_Given problem_: In the Advent sermon excerpt, what does Tom say books were to him?

_Document excerpt_:
------

As clergy we are not supposed to have favourite parishioners. But Tom has always been a favourite of mine. Tom can’t make it to church any more and so every month or so I take him communion at home. Home is now a small room at a rest home. His life is getting narrower and smaller he says. He can’t read any more which is something he really loved. “Books were my university”, he has told me several times. Last month when I arrived for our service, he was looking out the window and he said “see that tree, I have been sitting here every day watching that tree and the leaves have gradually come into leaf.” “Did you know”, he said, “that the leaves sprout from the top of the tree and gradually work their way down. Each day another layer appears. I didn’t know that before now,” he said.

“Isn’t it great I can sit here and watch God’s creation at work and learn something new.” Tom, at 96 years of age, modelling for me how to live with positivity and hope.

 

Advent is a season of hope, and writer Hannah Malcolm says “Feeling hopeful has very little to do with being hopeful. We identify ourselves as hopeful people by the choices we make, by the decision to live as though we are bringing in a new creation.” [2]

It is not about feelings, but about living.

 

The people of Israel in the 700s BC had little reason to feel hopeful. As Cate explained last week Isaiah begins his life as a prophet preaching in the turbulent times of King Ahaz who has no choice but to collaborate with the Assyrians and the Babylonians. Prior to the more hopeful passage we heard today, in chapter 10 we read that God will destroy the Assyrians and the land of Israel with them: God will wield an axe and “the remnant of the trees of his forest will be so few that a child can write them down.” (10:19) And that is what it would have felt like for the people as they suffered under foreign rulers and were eventually sent into exile 150 years later in 587BC. Yet from this destroyed forest, Isaiah says, “a shoot shall come out from the stump of Jesse” (11:1). Jesse was the father of King David; Jesse was not a king but a shepherd and his youngest son David was chosen as the first king of Israel. The forest of Jesse, the kingly line, has been laid waste – yet from this stump, Isaiah says a new shoot will grow. A new tree. And on this new king, or new leader “the Spirit of God will rest – a spirit of wisdom, understanding, knowledge and fear of God.” The world will be changed so much that even animals will live in peace together.

------

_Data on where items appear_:
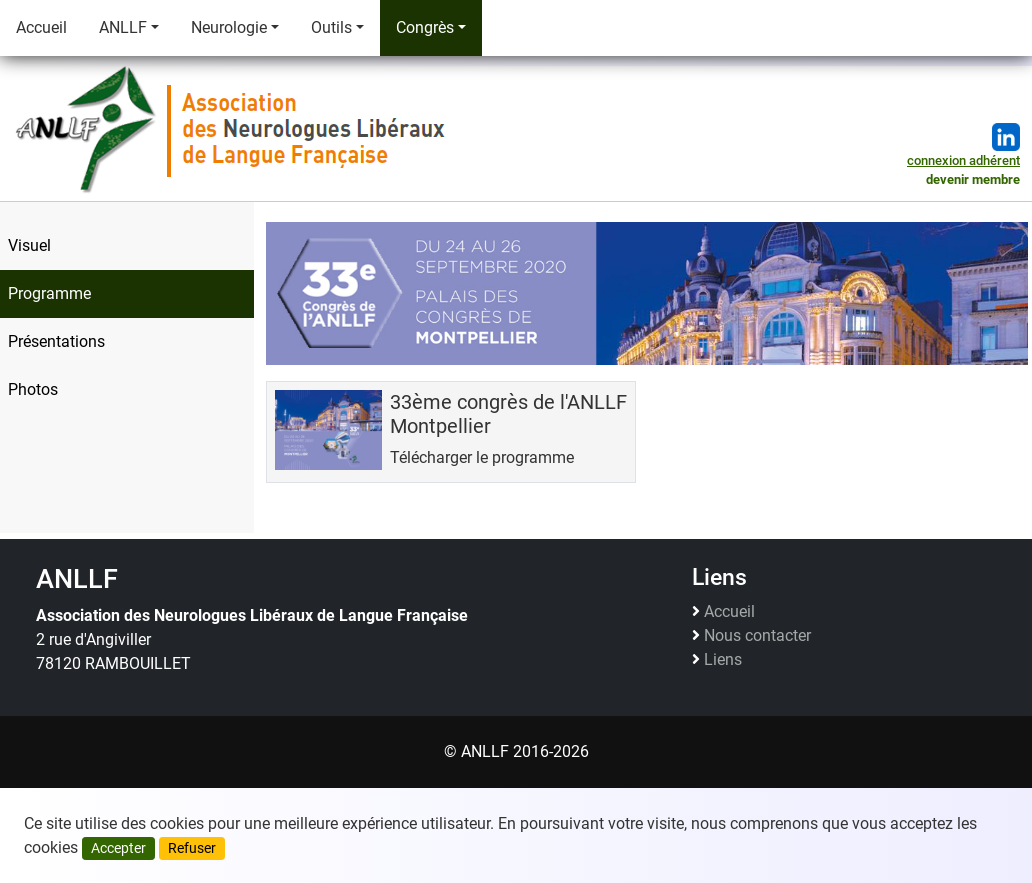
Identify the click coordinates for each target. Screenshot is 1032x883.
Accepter (118, 848)
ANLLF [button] (123, 27)
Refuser (192, 848)
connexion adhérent (963, 160)
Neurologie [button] (229, 27)
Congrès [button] (425, 27)
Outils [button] (331, 27)
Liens (723, 660)
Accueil (41, 27)
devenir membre (973, 179)
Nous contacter (757, 636)
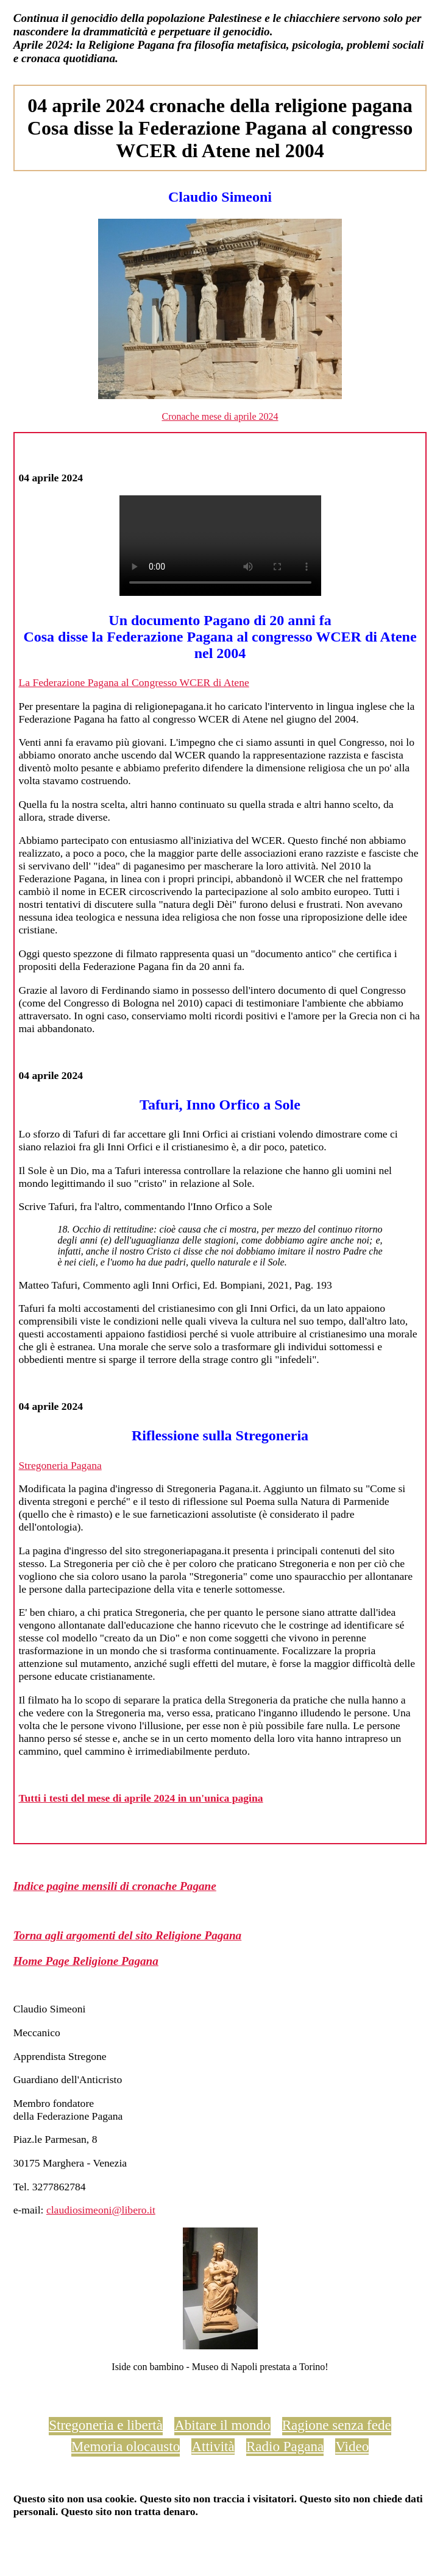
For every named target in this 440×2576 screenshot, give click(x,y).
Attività (212, 2446)
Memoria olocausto (125, 2446)
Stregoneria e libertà (106, 2425)
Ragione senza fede (336, 2425)
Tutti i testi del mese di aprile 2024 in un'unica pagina (140, 1798)
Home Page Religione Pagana (85, 1961)
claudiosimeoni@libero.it (100, 2210)
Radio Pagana (285, 2446)
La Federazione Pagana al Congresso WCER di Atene (133, 682)
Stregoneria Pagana (59, 1465)
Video (352, 2446)
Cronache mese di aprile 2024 (219, 416)
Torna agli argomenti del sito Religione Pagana (127, 1935)
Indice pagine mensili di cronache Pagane (114, 1886)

------

_Task response_: Books were his university.